* Assignment
The pictures get dropped, while every remaining part of the listing is copied exactly.

_ _ _ _ _

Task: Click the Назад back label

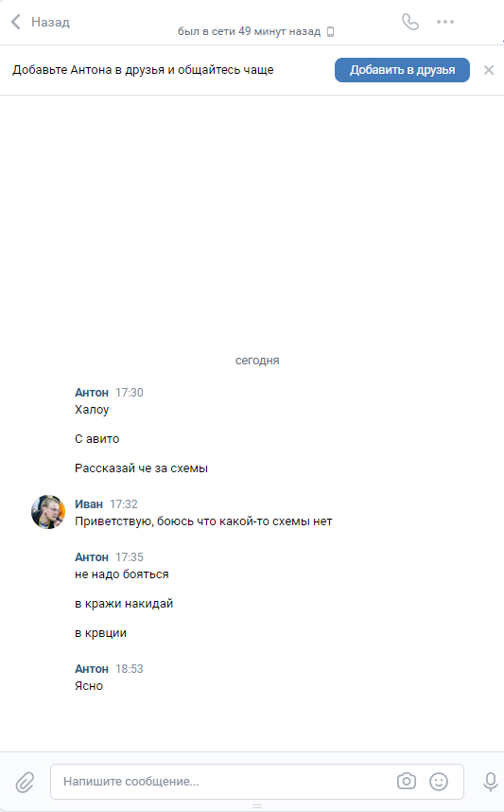Action: [50, 22]
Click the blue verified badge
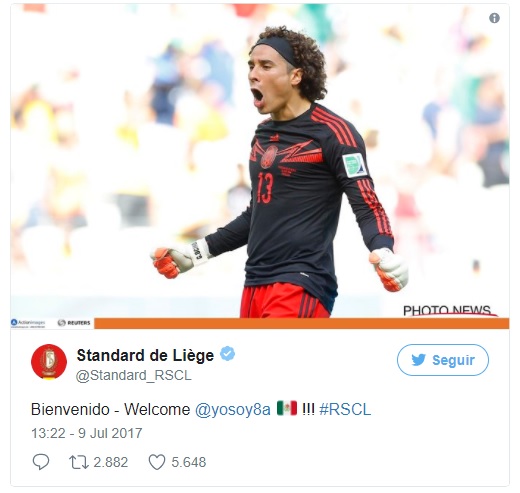The width and height of the screenshot is (520, 493). tap(228, 354)
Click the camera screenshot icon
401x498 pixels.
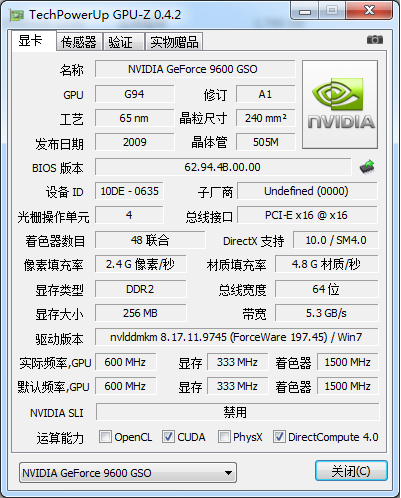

_ _ _ _ _

* Task solution
Task: Click the Назад back label

Action: [50, 22]
Click the blue verified badge
The width and height of the screenshot is (520, 493). tap(228, 354)
Click the camera screenshot icon
401x498 pixels.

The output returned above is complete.